In order to assist the banking sector in the Euro-area, the European Central Bank (ECB) introduced a 3-year Long Term Refinancing Operation (LTRO) in December 2011. The cost of finance for the 3-year facility was set at 1%. In addition, the list of collateral accepted from banks by the ECB was significantly expanded. In total, 523 banks utilised the LTRO, taking-up a total of €489 billion.
Following the introduction of the facility, the European banks have deposited record levels of cash with the ECB, earning just 0.25%. These deposits reached a new record high of €528 billion on 17 January 2012 (see chart attached), resulting in some criticism of the LTRO facility. The surge in deposits could mean that the problem is not a shortage of liquidity within the banking system, but rather a shortage of trust reflecting an extremely high level of counterparty risk aversion among banks.
Recently, however, the ECB highlighted that the banks depositing the money in the overnight deposit facility were not the same banks that were borrowing in the 3-year LTRO – it is hard for us to judge if that is true.

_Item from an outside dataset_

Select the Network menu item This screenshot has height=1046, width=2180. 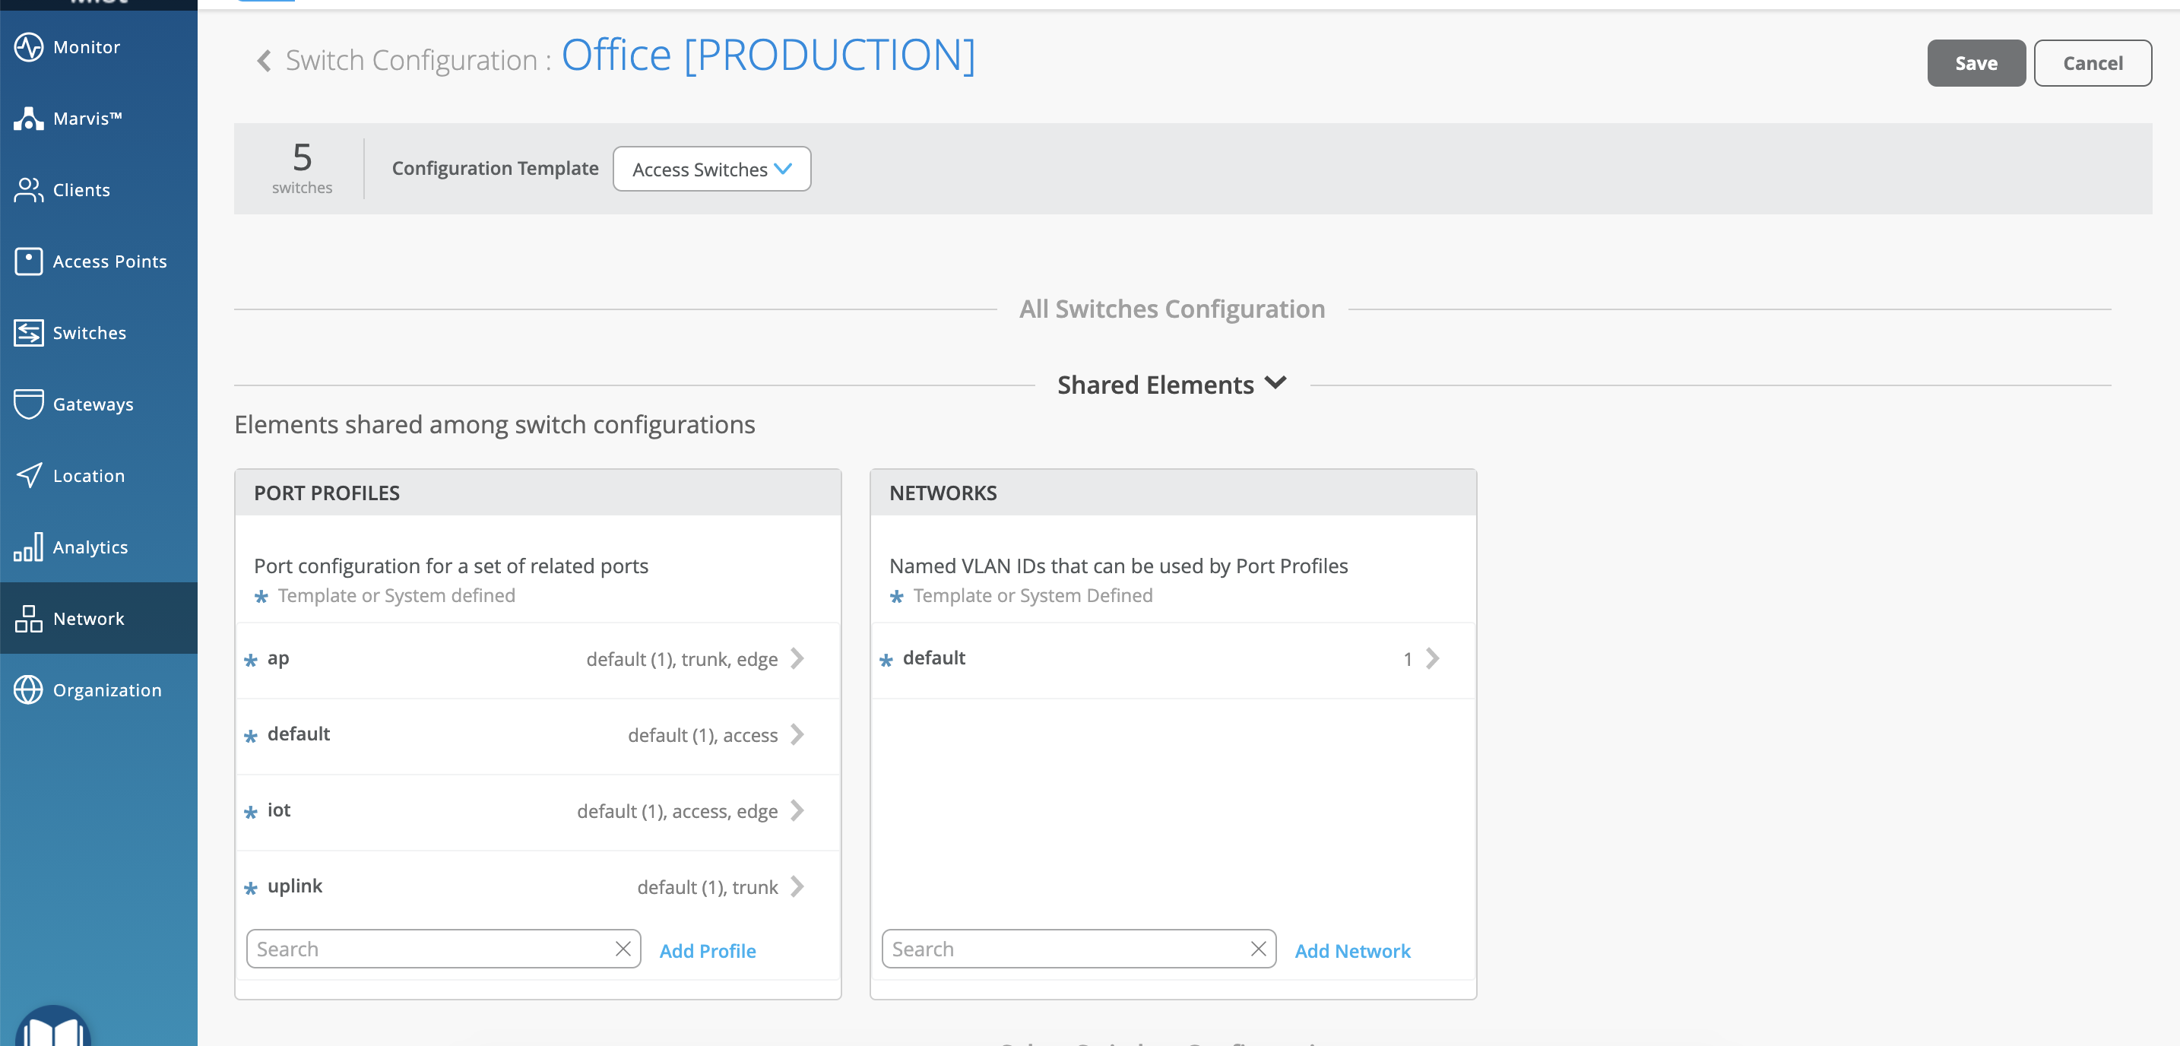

More importantly, according to the ECB, the amount borrowed by individual banks corresponds very closely to the amount of debt they have maturing in Q1 2012. If this is true, then it means that the problem of the €240 billion Euro-area bank debt maturing in Q1 2012 is no longer a major concern. In other words, banks will not be forced to issue new debt at higher yields to refinance their maturing debt and, furthermore, they have a 3-year window to manage their liquidity.
This also means that the investors who own the bank debt that matures in Q1 2012 will have to find a place to re-invest €240 billion. They could look at the EFSF, but that is offering only 0.22%, alternatively Germany recently financed 6-month money at a negative yield! In contrast, Spanish 10-year bonds are yielding over 5% - certainly an intriguing investment choice. Overall, despite the criticism, the LTRO was a very clever move by the ECB.
The ECB has also indicted that the next tranche of the LTRO will be offered on 29 February. This is likely to also result in a substantial allotment to the banks, since the ECB will allow the Euro-area banks to use their loan books as collateral (now that is a little scary). The Euro-area banks have a total of around €600 billion maturing in 2012. It is feasible that the banks could borrow this whole amount from the ECB (using the LTRO), which would leave existing bond investors with €600 billion to re-invest. Ultimately this may help to keep to sovereign bond yields under control. The Italian 10-year bond yield has recently traded down to 6.25%.